The Tech Buffet #15: Build and Evaluate LLM Applications with TruLens
Understand why your LLMs responded that way and take actions to prevent hallucinations
Hello 👋 this is Ahmed, your host at The Tech Buffet. If you’re new to this newsletter, it’s your go-to place for ML engineering insights, coding best practices and tool reviews.
You’ll also see a lot of content about LLMs here. No hype, no BS. I promise.
This issue is about a tool I started using recently to track the performance of RAG-based applications. It’s called TruLens.
TruLens is an open-source package that helps you evaluate and monitor your LLM applications.
It comes particularly in handy if you build RAGs and struggle to find their optimal parameters.
To help with this, TruLens tracks your RAG experiments, compares them with custom metrics, diagnoses errors, and allows you to land on an optimal configuration.
In this issue, we’ll see how this works for a simple and practical use case: Answering questions about Albert Einstein given a short text about him.

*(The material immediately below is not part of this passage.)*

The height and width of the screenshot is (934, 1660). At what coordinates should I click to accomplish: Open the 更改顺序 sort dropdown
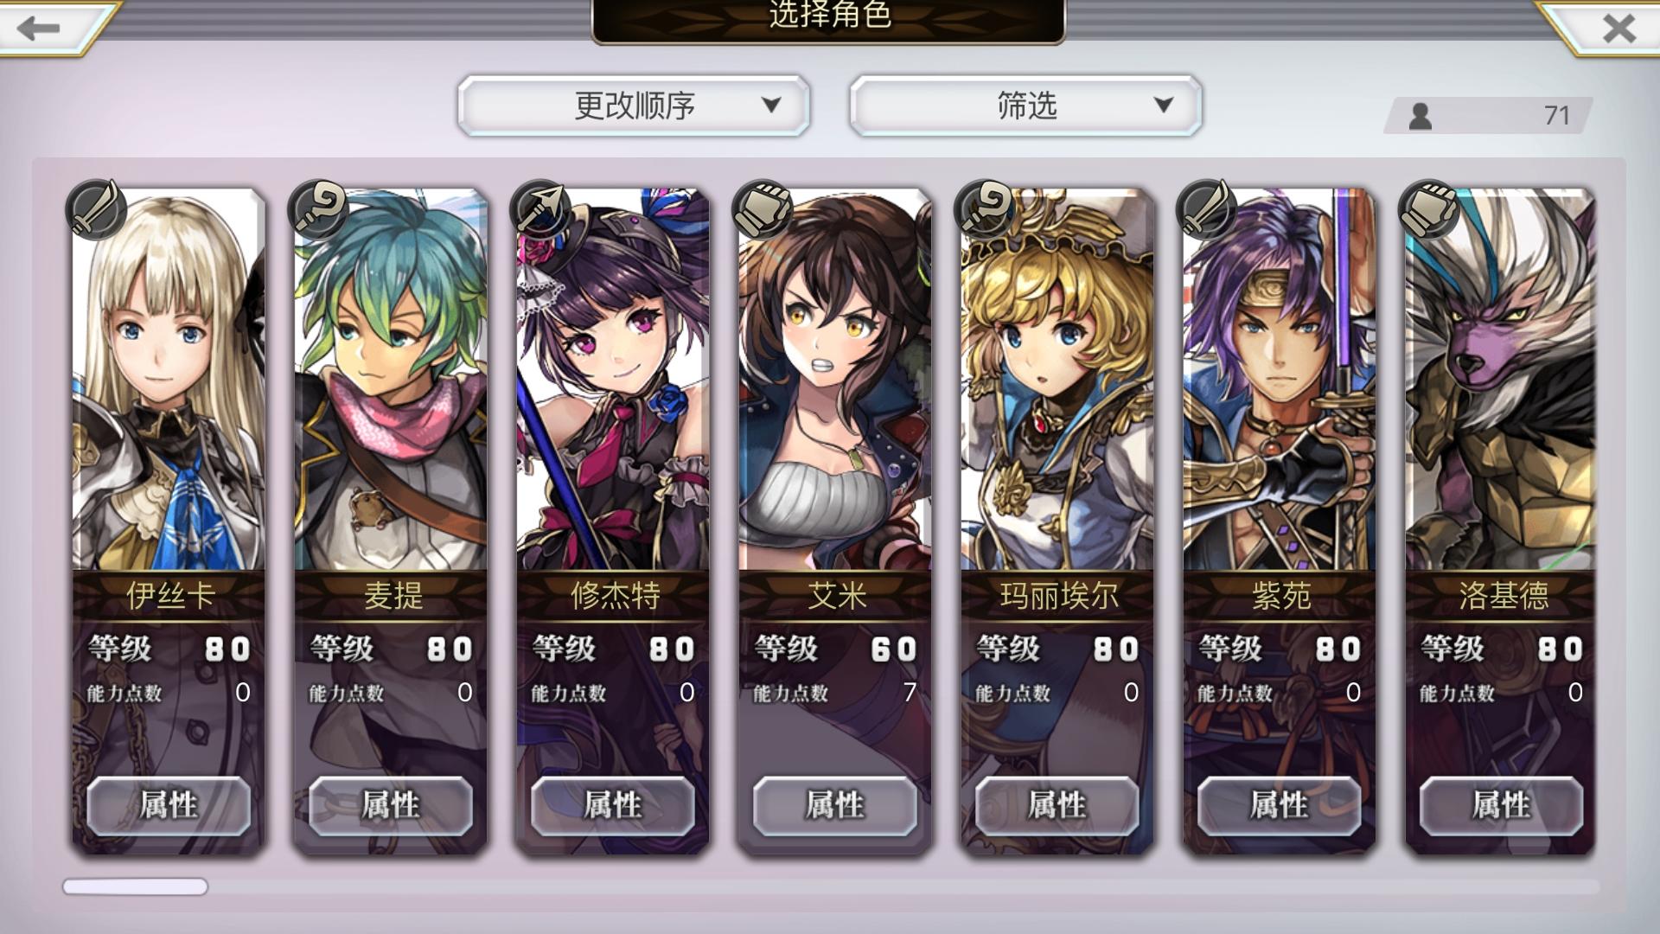pyautogui.click(x=634, y=106)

This is a practical tutorial that you can follow step by step. (it’s also best read on a wide screen like a laptop or a tablet).
Let’s dive in.
Disclaimer: I’m not affiliated with TruLens and this is not a sponsored post.
This issue is broken into 5 sections.
1️⃣ Setup
To prepare the environment and the data needed to build the RAG, we must go over some preliminary steps.
We first install these libraries:
!pip install trulens_eval==0.18.1 chromadb==0.4.18 openai==1.3.1
We set an OpenAI key as an environment variable to be able to use GPT-3.5 as LLM.
import os
os.environ["OPENAI_API_KEY"] = <key>
👉 You can also plug in any open-source LLM from HuggingFace. Learn more about that here.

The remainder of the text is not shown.